-- Begin --
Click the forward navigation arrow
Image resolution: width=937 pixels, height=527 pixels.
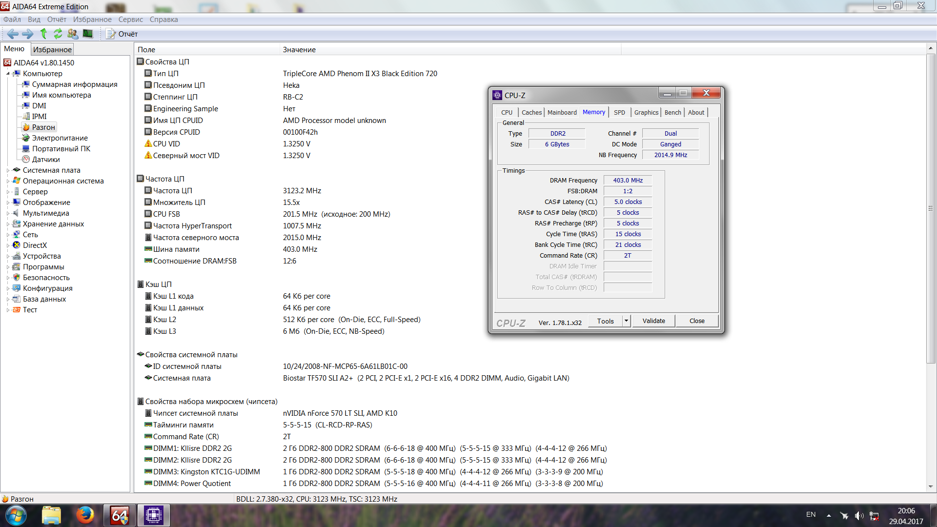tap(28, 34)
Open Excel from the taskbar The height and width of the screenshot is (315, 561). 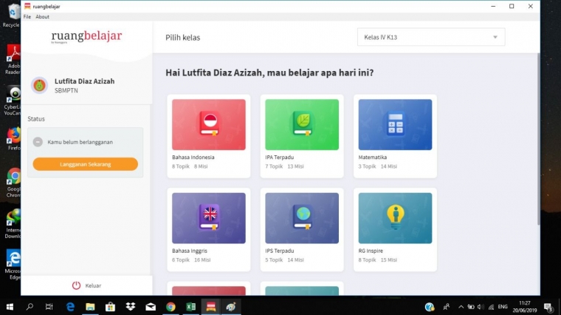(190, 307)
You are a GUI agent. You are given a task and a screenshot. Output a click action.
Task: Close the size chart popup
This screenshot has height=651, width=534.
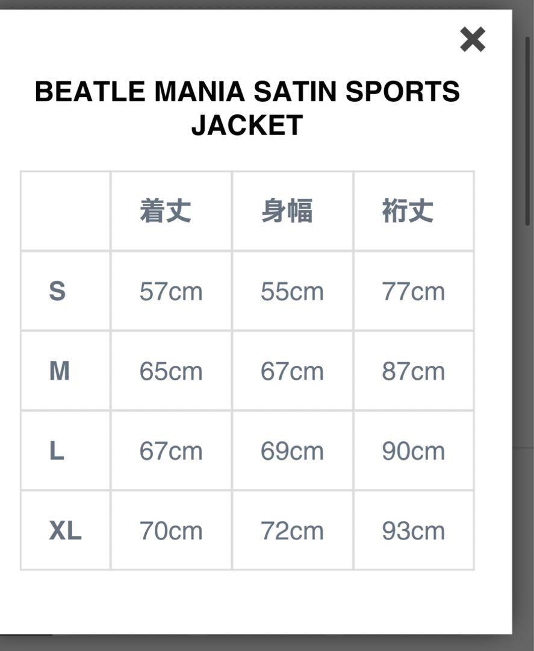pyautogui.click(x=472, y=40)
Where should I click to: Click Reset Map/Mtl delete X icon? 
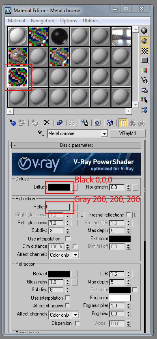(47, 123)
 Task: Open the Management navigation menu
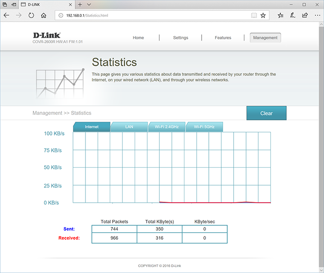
-- End --
| Problem description |
Copy out word for word every line from the one containing "Where should I" through the last line, leaving out the pictures.

| The answer |
Where should I click to: Click Reset Map/Mtl delete X icon? 
(47, 123)
 Task: Open the Management navigation menu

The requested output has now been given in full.